9 de julho de 2010

O Poço

Memórias são como pequenos fios mal conectados.Daqueles que uma hora resolvem funcionar,mas na outra param de vez.Minhas memórias são assim,me pegam desprevenida e quando eu não quero,elas resolvem juntar os fiozinhos e me lembrarem de algo que eu já achava ter esquecido.Acho que isso acontece com frequência porque algo em mim faz com que esses fiozinhos ao invés de desconectados,se conectem cada vem mais,puxando energia de qualquer coisa para funcionar.
É assim;É mais ou menos como um tiro que passa de raspão.Uma imagem,um cheiro ou um simples pedaço de papel comum é capaz de me levar à loucura com essa tal de memória.São cheiros,pequenos gestos e defeitos que eu havia jurado deixar para trás e nunca mais ligar para eles.Mas não adianta,eles voltam assim,como quem não quer nada.
Hoje o tiro acertou em cheio toda a defesa passageira que eu também achei ter.Tinha plena certeza que estava tudo sobre controle,até olhar os papéis,sentir os cheiros,ver os rostos e jogar ao vento todas as juras que um dia eu havia feito a mim mesma.
Foi ai então que o nexo nenhum e os mesmos erros começaram a vir à tona.
Já não distinguia o certo e o errado,a realidade do que era a merda de uma lembrança.Caminhei durante horas debatendo comigo mesma o que deveria e poderia estar acontecendo.
Uma memória concreta!
Vi diante de mim um poço daqueles tradicionais e nada comuns na cidade grande.Sem balde,sem água e com muitas lascas de pé na borda.Olhei fundo e me deparei com uma pequena luzinha que brilhava no fundo do poço.Desci lentamente pela corda frágil,rezando para que a mesma não rompesse até que eu chegasse lá,onde quer que fosse.Desci e encontrei um baú onde vi milhares de imagens,sons e objetos familiares.Estavam ali todas as coisas que eu já me lembrei e já me esqueci ao longo dessa vida.
Havia claro,muitas fotos e coisas que eu não precisava ver nem sentir.Mas do lado,algo que realmente importava me chamou a atenção.Era um bilhete que me dizia o que fazer dali pra frente.Se eu quisesse,claro.
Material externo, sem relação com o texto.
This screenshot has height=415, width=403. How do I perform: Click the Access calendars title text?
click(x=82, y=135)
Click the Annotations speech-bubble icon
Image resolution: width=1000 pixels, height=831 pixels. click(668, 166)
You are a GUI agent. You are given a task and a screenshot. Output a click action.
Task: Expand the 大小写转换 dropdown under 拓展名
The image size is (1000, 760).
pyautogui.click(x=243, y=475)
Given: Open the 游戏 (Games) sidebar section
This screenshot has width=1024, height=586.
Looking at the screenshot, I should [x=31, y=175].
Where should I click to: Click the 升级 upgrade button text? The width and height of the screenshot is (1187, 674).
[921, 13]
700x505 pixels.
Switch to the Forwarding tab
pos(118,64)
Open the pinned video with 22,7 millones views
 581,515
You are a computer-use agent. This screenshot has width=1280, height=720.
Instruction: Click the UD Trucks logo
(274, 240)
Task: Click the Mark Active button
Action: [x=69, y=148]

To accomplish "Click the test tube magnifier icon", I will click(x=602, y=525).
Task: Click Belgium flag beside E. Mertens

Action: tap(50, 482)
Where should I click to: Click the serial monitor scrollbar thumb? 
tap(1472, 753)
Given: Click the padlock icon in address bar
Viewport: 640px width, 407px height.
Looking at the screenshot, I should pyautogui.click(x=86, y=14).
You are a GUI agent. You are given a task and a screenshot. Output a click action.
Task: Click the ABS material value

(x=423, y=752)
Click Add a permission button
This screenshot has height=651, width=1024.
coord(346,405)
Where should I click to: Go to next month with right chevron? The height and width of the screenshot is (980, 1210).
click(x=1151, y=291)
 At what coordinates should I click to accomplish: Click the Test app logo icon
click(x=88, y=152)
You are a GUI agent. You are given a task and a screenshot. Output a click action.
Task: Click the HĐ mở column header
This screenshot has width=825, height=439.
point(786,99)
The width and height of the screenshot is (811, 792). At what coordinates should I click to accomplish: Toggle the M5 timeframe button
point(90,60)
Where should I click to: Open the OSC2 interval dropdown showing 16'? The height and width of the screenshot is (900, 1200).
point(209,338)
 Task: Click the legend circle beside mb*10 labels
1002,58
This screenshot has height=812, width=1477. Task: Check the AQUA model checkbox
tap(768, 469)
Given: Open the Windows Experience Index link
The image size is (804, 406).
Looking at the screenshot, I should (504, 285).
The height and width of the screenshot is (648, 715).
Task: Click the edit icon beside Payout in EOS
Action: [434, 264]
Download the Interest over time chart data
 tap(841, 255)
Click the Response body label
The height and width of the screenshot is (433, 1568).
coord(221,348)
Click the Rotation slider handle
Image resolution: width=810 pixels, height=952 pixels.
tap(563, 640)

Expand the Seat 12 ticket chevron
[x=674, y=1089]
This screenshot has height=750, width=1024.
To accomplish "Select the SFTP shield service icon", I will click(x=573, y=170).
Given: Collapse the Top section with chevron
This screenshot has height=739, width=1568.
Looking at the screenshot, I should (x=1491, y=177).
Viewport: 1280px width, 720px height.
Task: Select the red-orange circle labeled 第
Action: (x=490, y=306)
"Não foi fácil reunir aqui tudo que pertence à você!
Pensei que fosse levar mais que o tempo necessário para que você achasse seus pertences e desse um jeito em tudo isso.O baú é seu,e assim como as coisas você pode decidir o que fazer com elas.
Abraços, EU"


Olhei a minha volta e nada mais além do que algumas vozes insuportáveis e rostinhos caricatos.Peguei meu baú e tentei sair dali com todas as coisas que eu tinha.Enfim um bom lugar para acessar esses arquivos e mantê-los longe da minha cabeça...
Tentei subir de volta,mas o peso era demais para a corda.Pensei estrategicamente no que deveria fazer com tudo aquilo e uma lembrança oportuna sussurrou o que eu deveria de fato fazer;me livrar de tudo aquilo.
A ideia foi tentadora e um pouco velha.Não digo que sempre senti vontade de me livrar de algumas coisas a mais,mas pensei que tudo aquilo fazia parte de mim,e que então eu tinha que carregar tudo comigo,até o fim!
Fechei o baú deixando minhas coisas para trás e subi pela corda gasta.O tempo suficiente para que ela me trouxesse ao topo e caísse ao lado do baú.Acho que depois disso ainda ouvi algumas vozes e risinhos vindo de baixo,não sei ao certo.
Olhei a minha volta e tudo parecia fazer o sentido mais incorreto.Pensei em uma saída e até duas,mas nada fiz.Olhando para trás,o velho poço amigo que tocou na minha ferida de lembranças.Não sei o que sentir e como reagir.Não sei se pretendo voltar de novo e esperar o próximo tiro disparado.
Talvez eu fuja do alvo,ou caia no poço de vez.